Award-winning image captures gentle art of Cultural burning
Lockwood's photograph Young Rangers on Country, which was awarded second place in the Healthy Country, Healthy Waters, Healthy Communities Photo & Video Competition. Photo: Michele Lockwood.
SILHOUETTED figures moving through drifting smoke on Bundjalung Country make up the award-winning vision of Northern Rivers photographer Michele Lockwood, who has captured the gentle nature of Cultural burning.
Captured during a Cultural burn in the Lismore region, the photograph features two Aboriginal rangers – cousins who have asked to remain unnamed – quietly guiding fire through the landscape.
The image, titled Young Rangers on Country, was awarded second place in the Healthy Country, Healthy Waters, Healthy Communities Photo & Video Competition, a national initiative run by the National Indigenous Australians Agency (NIAA) celebrating the work of First Nations land and water managers.
The image captures what Lockwood described as the understated nature of Cultural burning and the knowledge systems that underpin it.
“It’s really quite a beautiful process,” she said.
“You’ll see the rangers just grab some dried grass and put it into the flame and then carry that flame and drop it in places that are not really connected to where the fire is and just kind of move the fire gently through the landscape that way.”
Working in her role with Aboriginal-led not-for-profit Jagun Alliance Aboriginal Corporation, Lockwood was on site at Billen Cliffs, a multiple-occupancy property in Larnook, where local Aboriginal rangers carried out the Cultural burn.
Lockwood said she took dozens of photographs during the burn, but one frame stood apart.
“That one just sort of came to the fore in terms of all the elements being there,” she said.
Part of the image’s power lies in what it leaves out, with Lockwood saying the calm scene is an authentic representation of Cultural burning.
“You don’t actually see any flames in that photo,” she said.
“They just look relaxed.
“They’re not wearing hard hats and huge boots and overalls and things like that.
“They just kind of look like they could be picking daisies or something.
“You would never think that they were in the middle of a fire area.”
She said the two rangers also embodied humility.
“They don’t need to broadcast all of their knowledge,” she said.
“They’re just doing what they do – they don’t need people to pat them on the back.”
Lockwood believes the image’s narrative, along with its composition, resonated with the judges.
“I think probably the way the smoke is in the photo, and you don’t actually see any flames, and also a female ranger is featured,” she said.

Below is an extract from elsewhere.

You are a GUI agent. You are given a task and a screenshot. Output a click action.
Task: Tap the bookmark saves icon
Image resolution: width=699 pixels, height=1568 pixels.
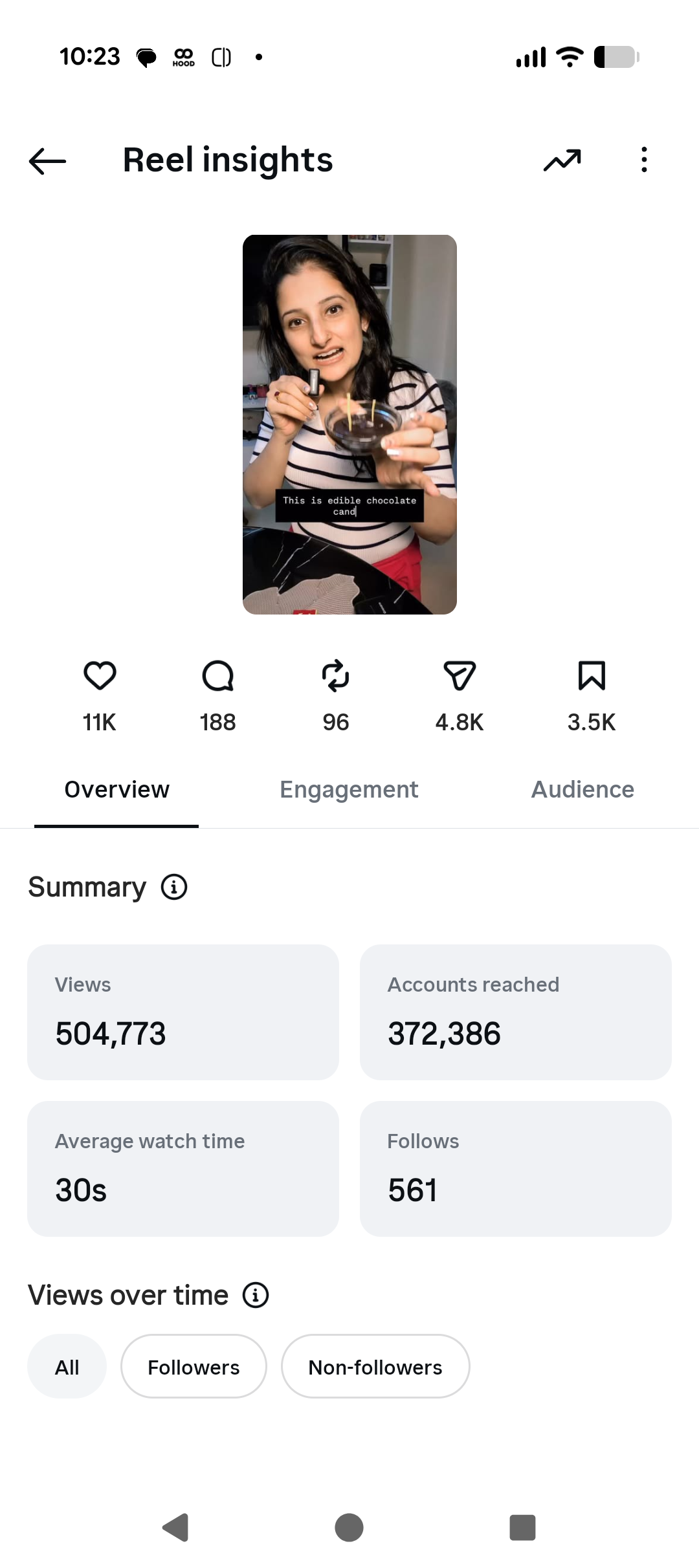592,676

“To have a woman ranger in the photo is also quite unique … and her cousin next to her, it’s like a family connection as well.”
The photograph also highlights the difference between Cultural burning and hazard reduction burns.

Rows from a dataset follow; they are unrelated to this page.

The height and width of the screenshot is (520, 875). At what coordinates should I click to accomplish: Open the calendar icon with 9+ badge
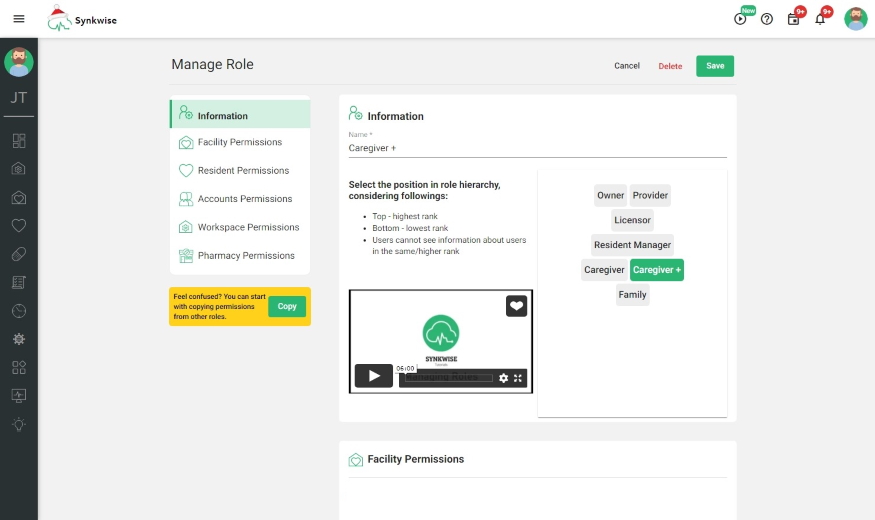[794, 19]
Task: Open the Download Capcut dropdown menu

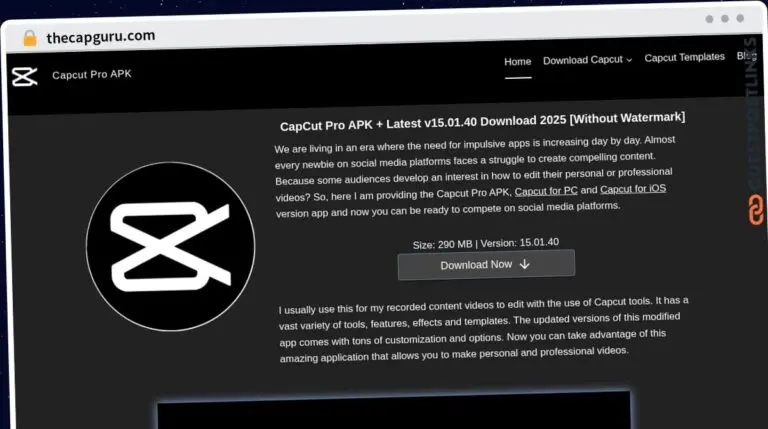Action: [587, 60]
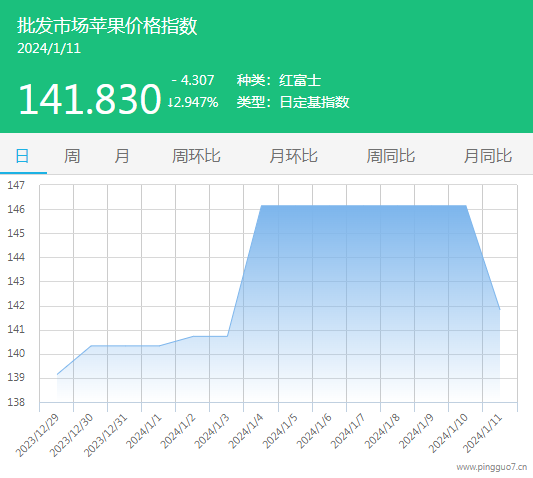Select the 日 daily tab
This screenshot has height=478, width=533.
coord(22,156)
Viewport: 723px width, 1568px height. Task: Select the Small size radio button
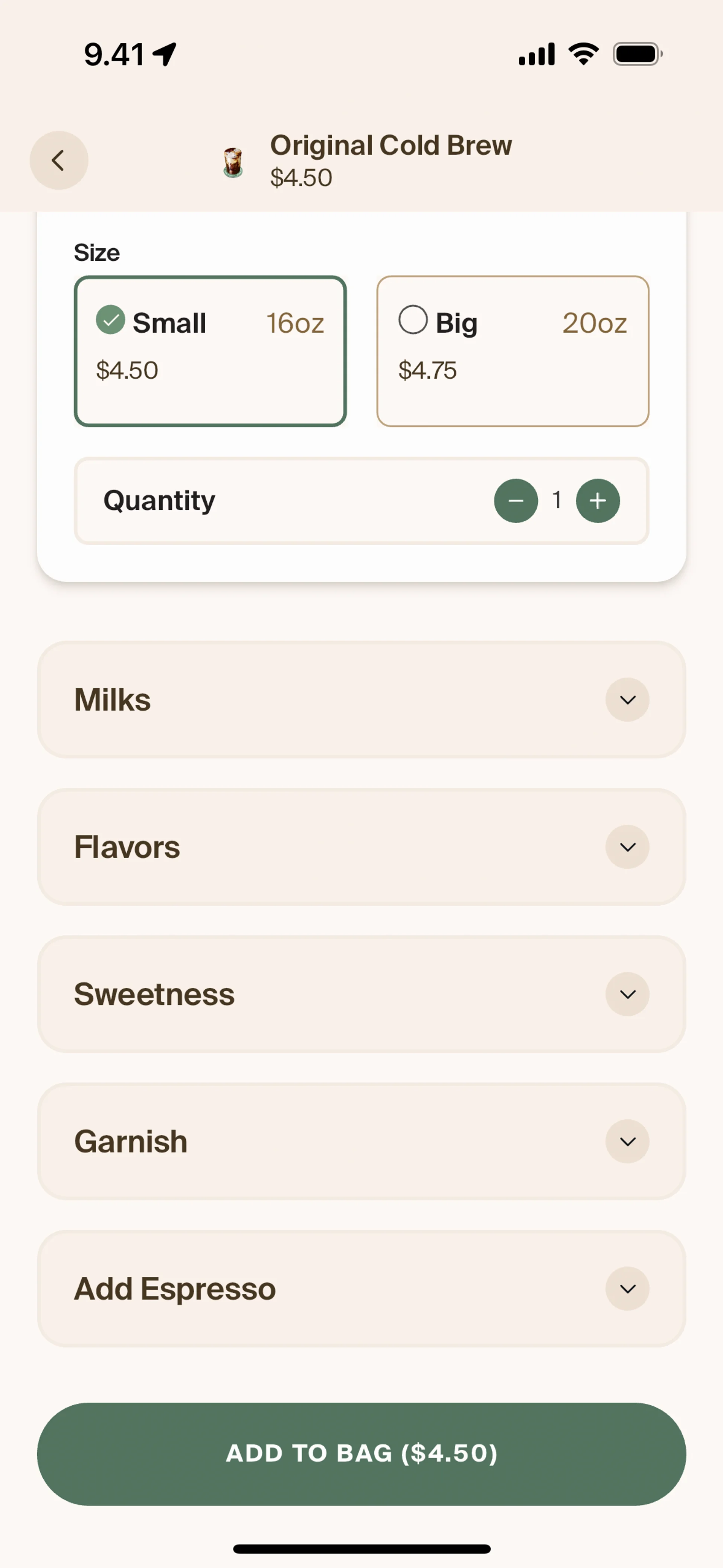(x=110, y=320)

“Cultural burning helps to keep the traditional pathways open to benefit people and animals but also to reduce weeds and to bring back better pasture or better grasses for native species … it’s to benefit the cultural and biodiverse aspects of that landscape,” she said.
“Where a hazard reduction burn is exactly that – to reduce a hazardous fuel load.”
She said Cultural burns are cooler and slower, allowing fire to move gently through the landscape and encouraging regeneration rather than destruction.
“There is an element of understanding and respecting Country that comes with Cultural fire – understanding the elements and using all your senses,” Lockwood said.